Современный культурный смысл Москвы разрушен, герои спасены лишь обозначением вектора их пути. Как булгаковский Мастер не может найти завершения романа в московском пространстве, платоновские герои, сироты, обретшие «отца Сталина», не находят в московском культурном космосе ответа на вопрос о душе. В повести «Джан» (1935) Платонов разрешит эту тему на новом московском материале — сохранив и «образ Сталина», как идею государства и идею дома-очага, что открывает в Москве Назар Чагатаев, лишь пройдя через адово дно вспоминания материнской родины. С 1936 г. Платонов начнет тотальное разрушение московских формул героев, «рациональных практиков», где сюжетообразующим становится своеобразное привитие к «новому человеку» мотивов возвращения (рассказы 1936 г.). На московском, петербургско-ленинградском и провинциальном материале предпринимается попытка объединить культурные центры России — найти дорогу, соединяющую Ленинград и Москву через провинцию, век восемнадцатый и девятнадцатый русской литературы с двадцатым, идею государственную, «нужной родины», с идеей бедного Евгения XX в. Странная платоновская история русской, советской и зарубежной литературы, что выстраивается им в статьях 1936–40-х гг., подчинена этой же задаче — поиску центра, философии авторитетного — авторского — слова, объединению разошедшихся к разным смысловым полюсам явлений русской жизни и культуры: Маяковского как создателя мифа коммунизма и аксаковский дом, петербургскую «Музу» Ахматовой и «электрика Павла Корчагина»...

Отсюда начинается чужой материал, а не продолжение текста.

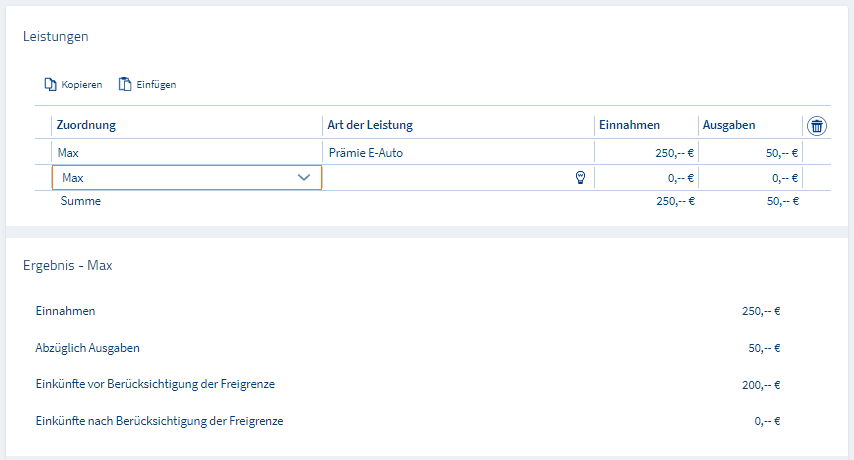Click the Einnahmen column header
This screenshot has height=460, width=854.
pos(629,125)
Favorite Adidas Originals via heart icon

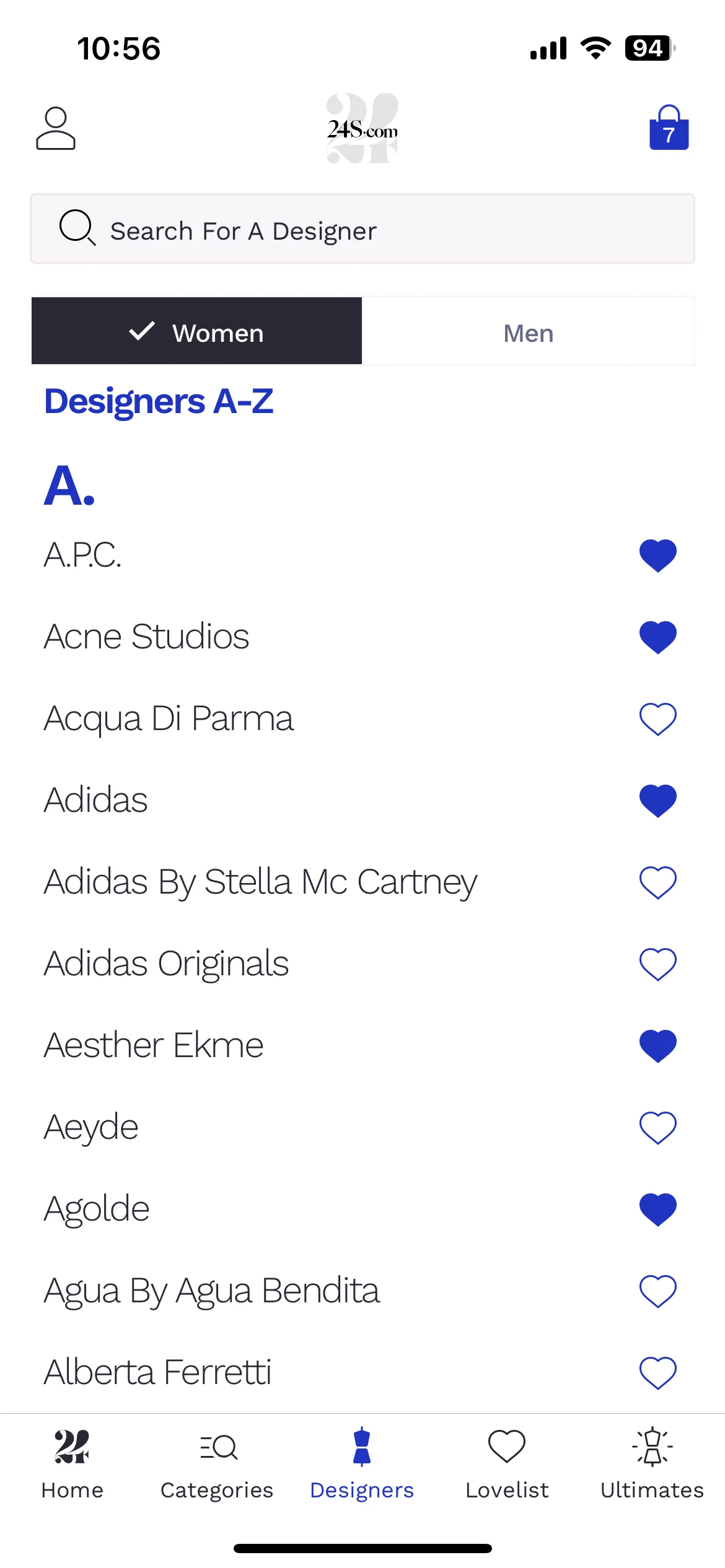(657, 964)
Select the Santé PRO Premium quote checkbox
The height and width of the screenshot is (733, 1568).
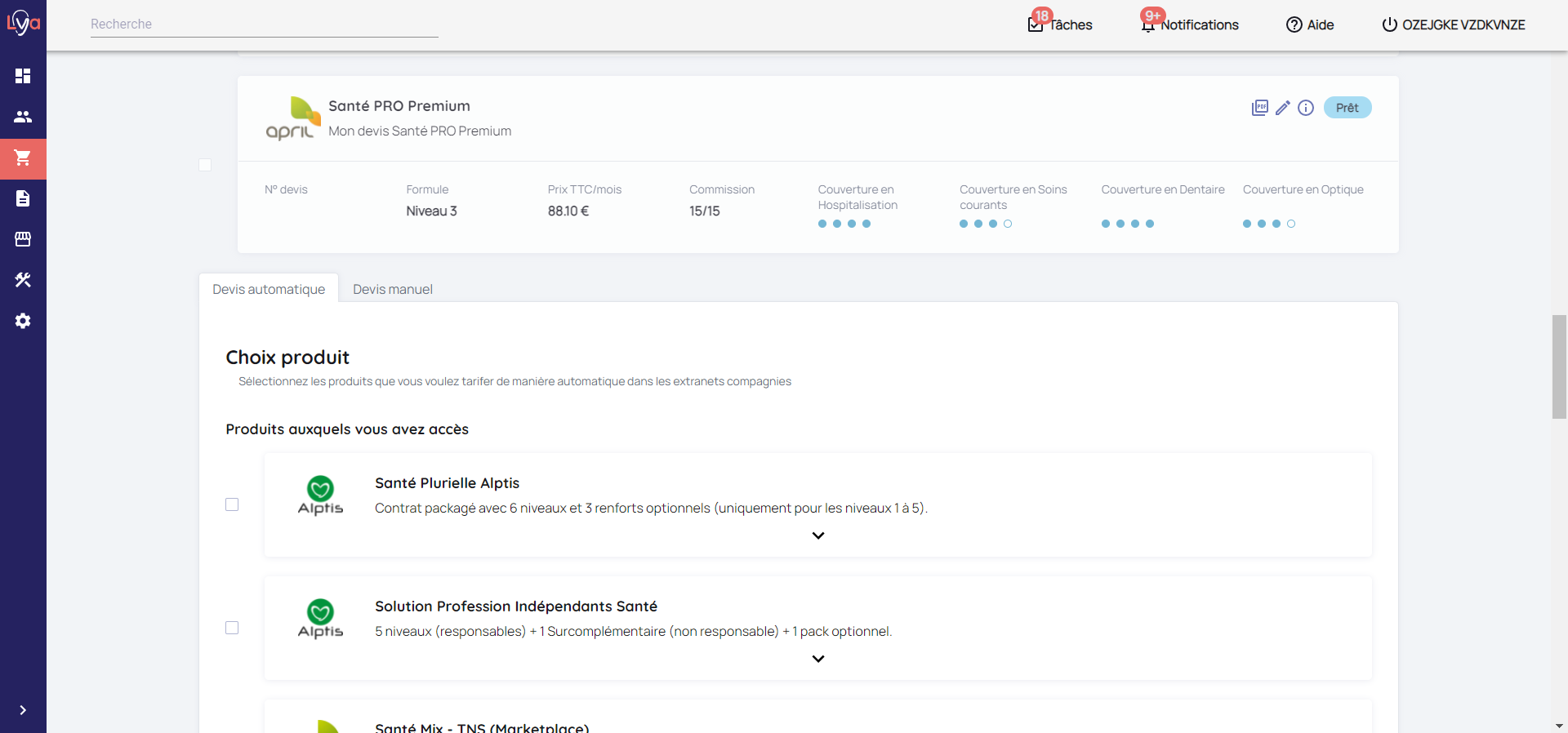[205, 165]
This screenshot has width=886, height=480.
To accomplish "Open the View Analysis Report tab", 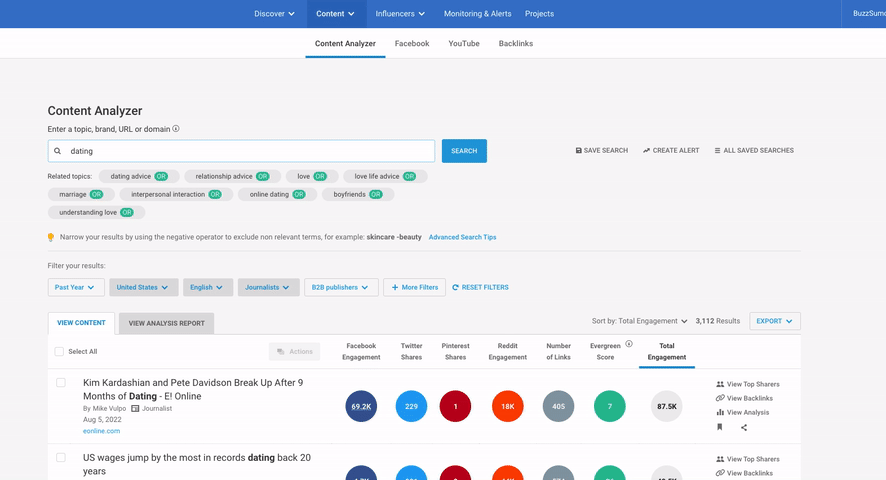I will tap(166, 323).
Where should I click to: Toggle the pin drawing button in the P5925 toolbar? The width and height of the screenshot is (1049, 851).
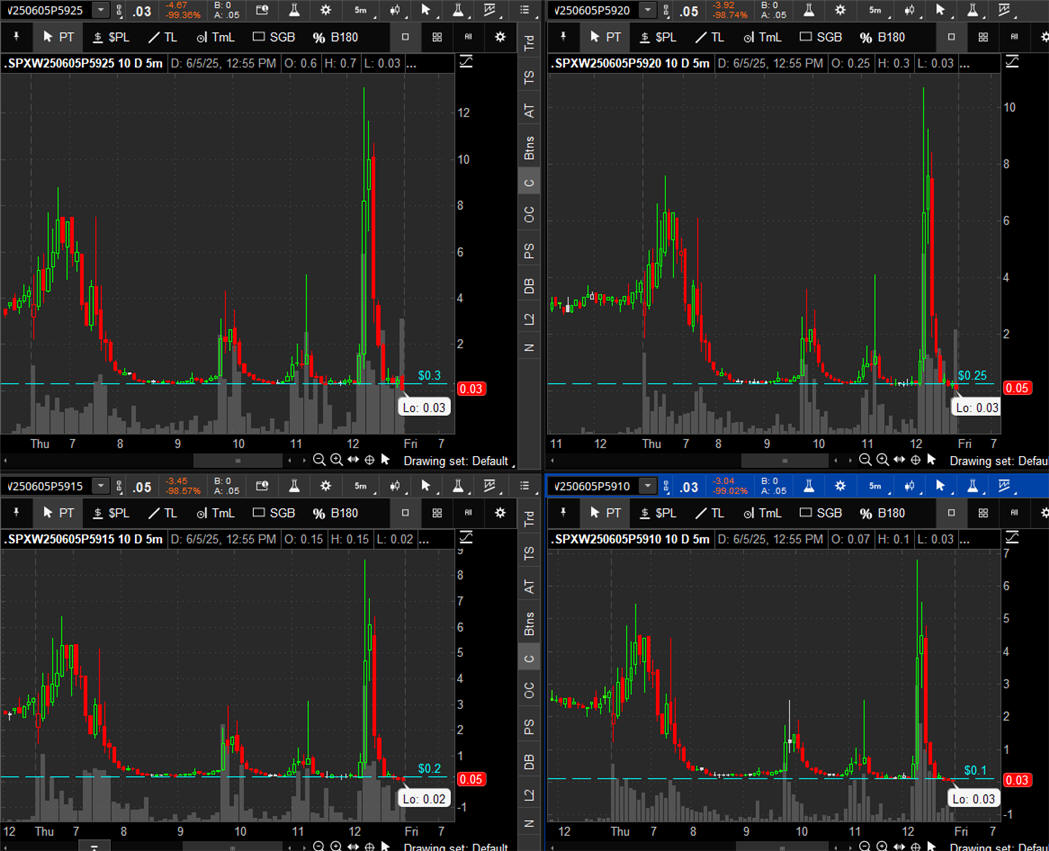pos(15,37)
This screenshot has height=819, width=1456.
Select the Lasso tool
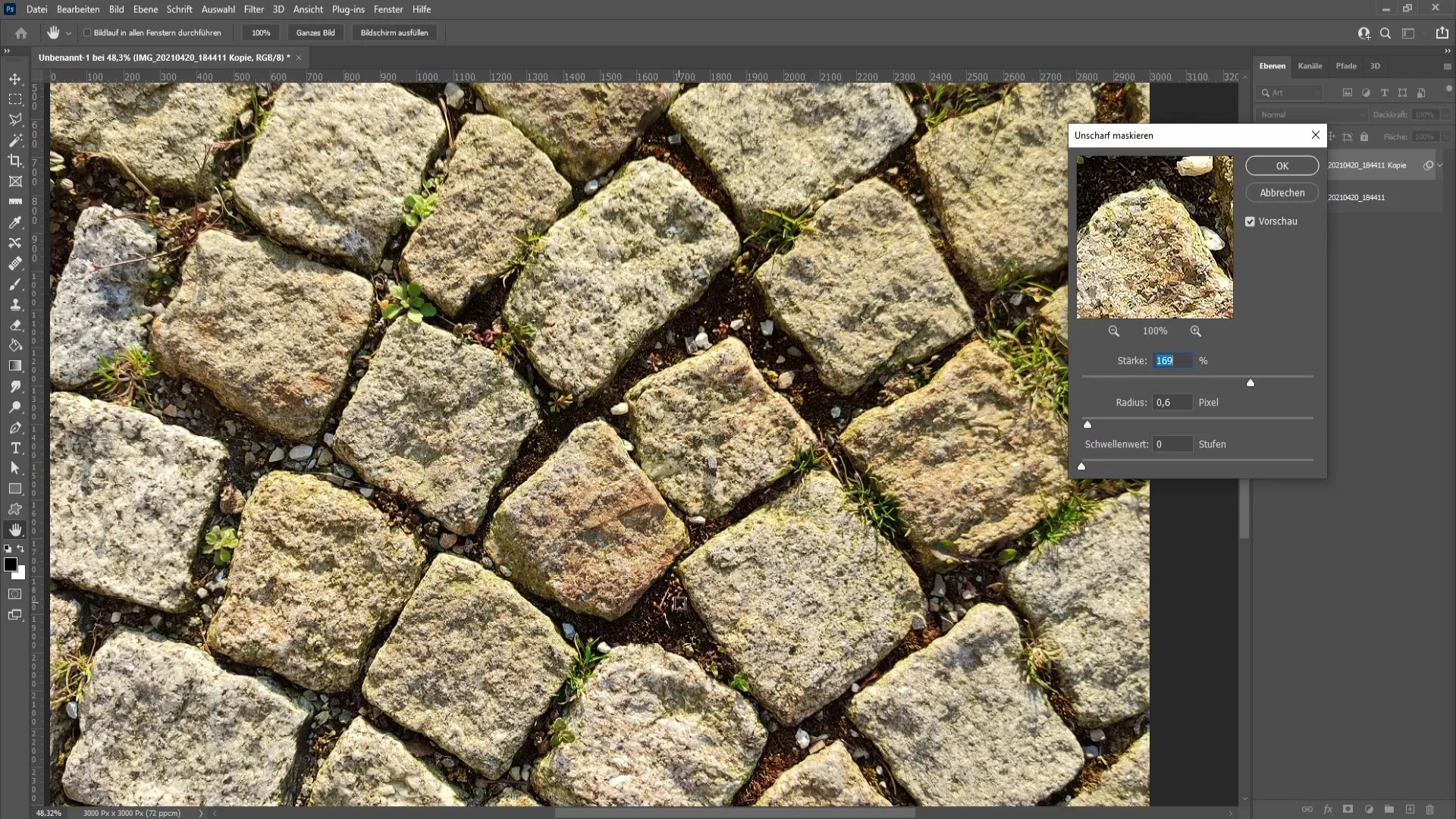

Трудно представить картину поиска духовно-именного значения Москвы в русской литературе 20–30-х гг. без «Лета Господня» И.Шмелева, «лирической поэмы» и «эпической поэмы о России и об основах ее духовного бытия» (И.Ильин), поэтического учебника русского языка для постсоветской России.
Автор «Солнца мертвых» — «эпопеи» о крахе русской жизни (1923) с конца 20-х гг. пишет по сути дела эпос возрождения, на материале жизни замоскворецкого двора рубежа веков восстанавливает реальные до осязаемости «живого языка» черты русского космоса и календаря, символика которого, восходя к мифу о золотом веке, идеальном государстве, предметно реалистична в своем психологизме, ибо она связана не просто с ребенком, познающим мир, но и с глубинной темой XX в.— темой «пути» человека и художника. В романе выводится и образ учителя — «человека старинного и заповедного» Горкина, который ведет мальчика по языковому полю русской культуры, объясняя ему «темноту слов», «непонятное и страшное» в юродивых словах, «страшные слова» и «радостные слова». Для ребенка знакомство с миром проходит через услышанное слово, оно всегда чужое, пока не откроется тайна его смысла, путь уяснения которой исполнен счастья творчества и обретения связи с миром, его одухотворения:
«— Горкин,— спрашиваю я,— а почему стояния?
— Стоять надо,— говорит он, поокивая мягко, как и все владимирцы. — Потому, как на Страшном Суде стоишь. И бойся! Потому — их-фимоны.
Их-фимоны... А у нас называют — ефимоны, а Марьюшка-кухарка говорит даже «филимоны», совсем смешно, будто выходит филин и лимоны. Но это грешно так думать. Я спрашиваю Горкина, а почему же филимоны, Марьюшка говорит?
— Один грех с тобой. Ну, какие тебе филимоны... Их-фимоны! Господне слово от древних век. Стояние — покаяние со слезьми. Скорбение... Стой и шепчи: Боже, очисти мя, грешного! Господь тебя и очистит. И в землю кланяйся. Потому, их-фимоны!...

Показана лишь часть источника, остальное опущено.